For kayaking and rowing, visit downtownboathouse.org; riversideparkfund.org; and brooklynbridgepark.org.
Gowanus Canoe Club: Call 718-243-0849 or visit waterfrontmuseum.org/dredgers.
TOUR THE BOROUGHS
THE TOUR DE QUEENS marks its third annual ride on JULY 11. Register to ride or volunteer or come cheer on the bikers and participate in family-friendly activities.
Not quite ready to ride? Use the summer to train for another borough tour.
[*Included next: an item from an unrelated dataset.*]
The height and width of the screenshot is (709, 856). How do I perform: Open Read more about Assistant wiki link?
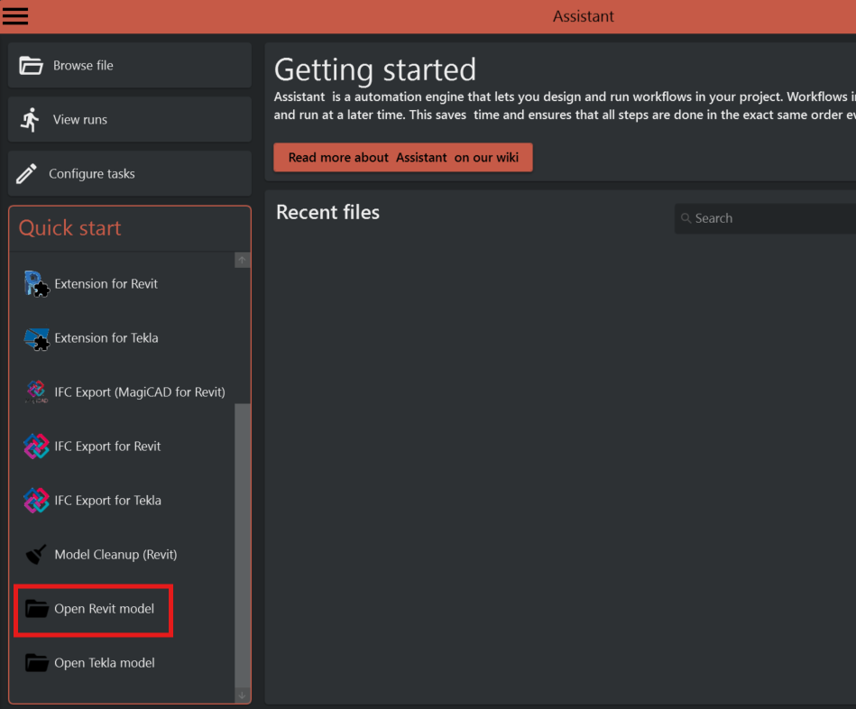click(x=403, y=157)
Registration is now open for the TOUR DE BRONX (Oct. 24) at TourdeBronx.org.
Keep active with the Brooklyn cycling community and prepare for next year’s TOUR DE BROOKLYN ride (June 5, 2011) at TourdeBrooklyn.org.
OTHER BIKE TRIPS WITH A RANGE OF MILEAGE OPTIONS:
• The Long Island Harbors Ride (June 25)
• Harlem Valley Rail Ride (July 25)
• The new Discover Hudson Valley Ride (Aug. 22)
• NYC Century Bike Tour (9/12)
Visit bikenewyork.com, Transportation Alternatives at transalt.org and Times Up! at Times-Up.org for a calendar of bike rides and plenty of other biking resources from workshops to maps.